Carlo Conti si confessa: “Sono cresciuto con mia madre”

Il noto conduttore ha raccontato al ‘Corriere’ della sua infanzia senza il papà morto quando lui era troppo piccolo anche solo per ricordarsene.

Non te lo aspetteresti. Non penseresti mai che Carlo Conti, così solare e giocherellone, abbia in realtà avuto una infanzia triste. E per la prima volta la racconta in una lunga intervista al ‘Corriere’.

Mio babbo morì quando avevo 18 mesi” confessa al giornalista Aldo Cazzullo. Il suo rammarico è quello di non averlo mai conosciuto, di non poterlo ricordare. Ma ricorda benissimo sua madre Lolette che da qual momento è stata il suo punto di riferimento.

Mi fece da madre – sottolinea – ma soprattutto da padre. Non aveva una lira.
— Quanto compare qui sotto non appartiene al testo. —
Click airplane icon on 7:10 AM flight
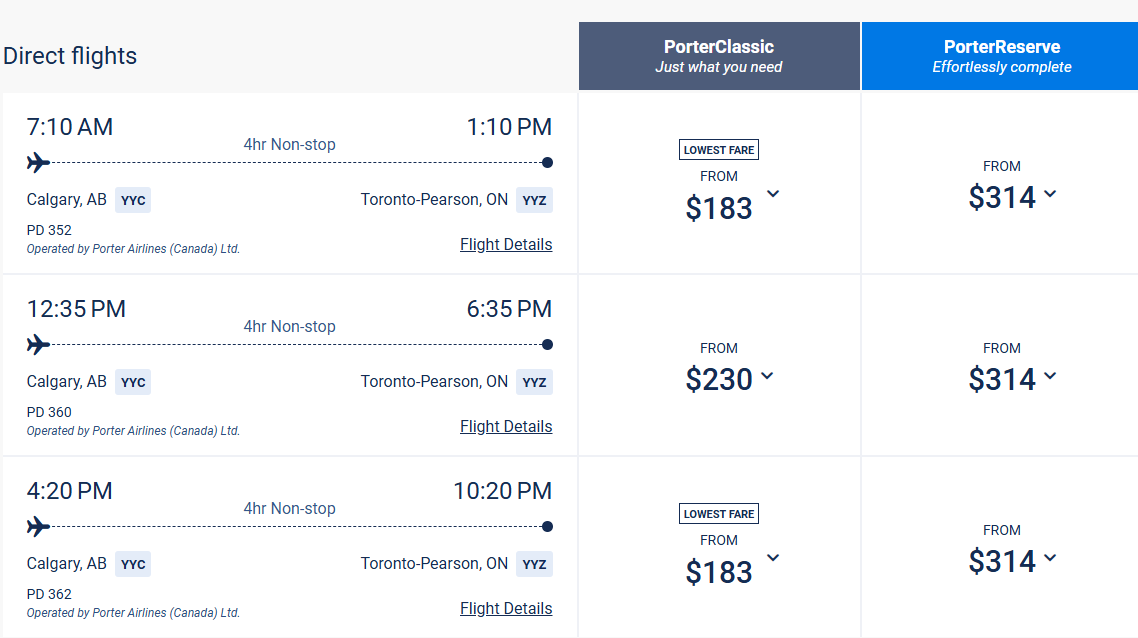The width and height of the screenshot is (1138, 638). tap(38, 162)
Avrebbe potuto gettarsi dalla finestra con me in braccio”. Non lo fece, grazie anche al conforto della Fede.

E così crebbe da sola il figlio Carlo, dividendosi fra due lavori. Era una ostetrica, ma per arrotondare faceva anche la donna di servizio. Una donna forte che, seppur sola, seppe tenere lontano dai guai il figlio.
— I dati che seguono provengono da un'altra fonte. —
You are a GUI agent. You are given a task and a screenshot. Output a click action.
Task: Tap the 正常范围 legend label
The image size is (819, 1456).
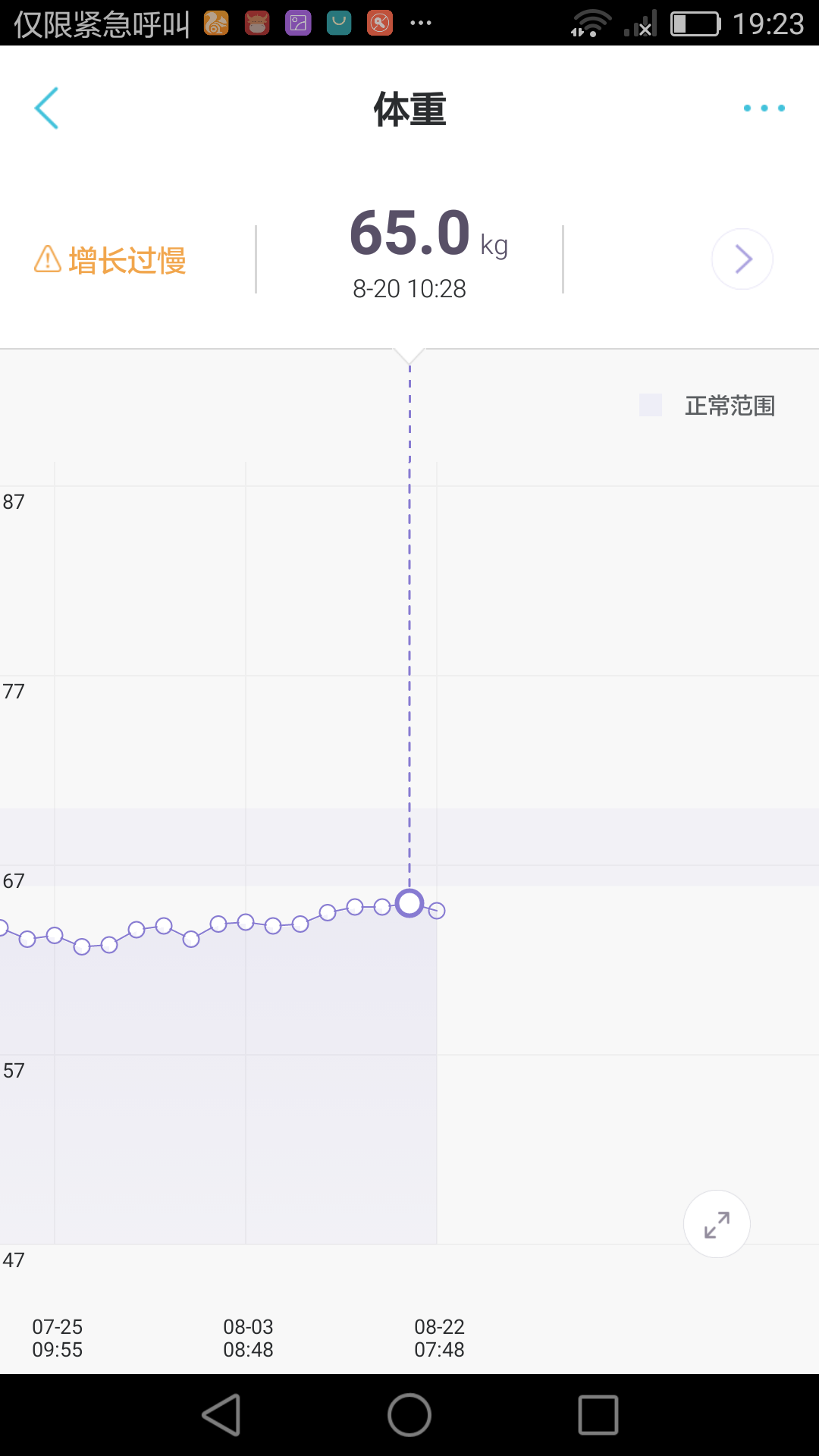730,406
Un giorno – racconta – trovai un pacchetto di sigarette sul frigo. Mi disse ‘prima che lo facciano gli amici, ho pensato di farti provare io’. Mentre accendevo aggiunse ‘sappi che il tuo babbo con il fumo ci è morto’. È stata la prima e ultima sigaretta della mia vita”.

Ma Carlo Conti ammette anche che crescere con la sola figura materna non l’ha mai fatto sentire ‘sfortunato’ perché mamma Lolette gli ha dato un dono molto importante.
Mamma mi ha trasmesso la leggerezza e l’amore per la vita, oltre all’attenzione per chi aveva meno di noi”.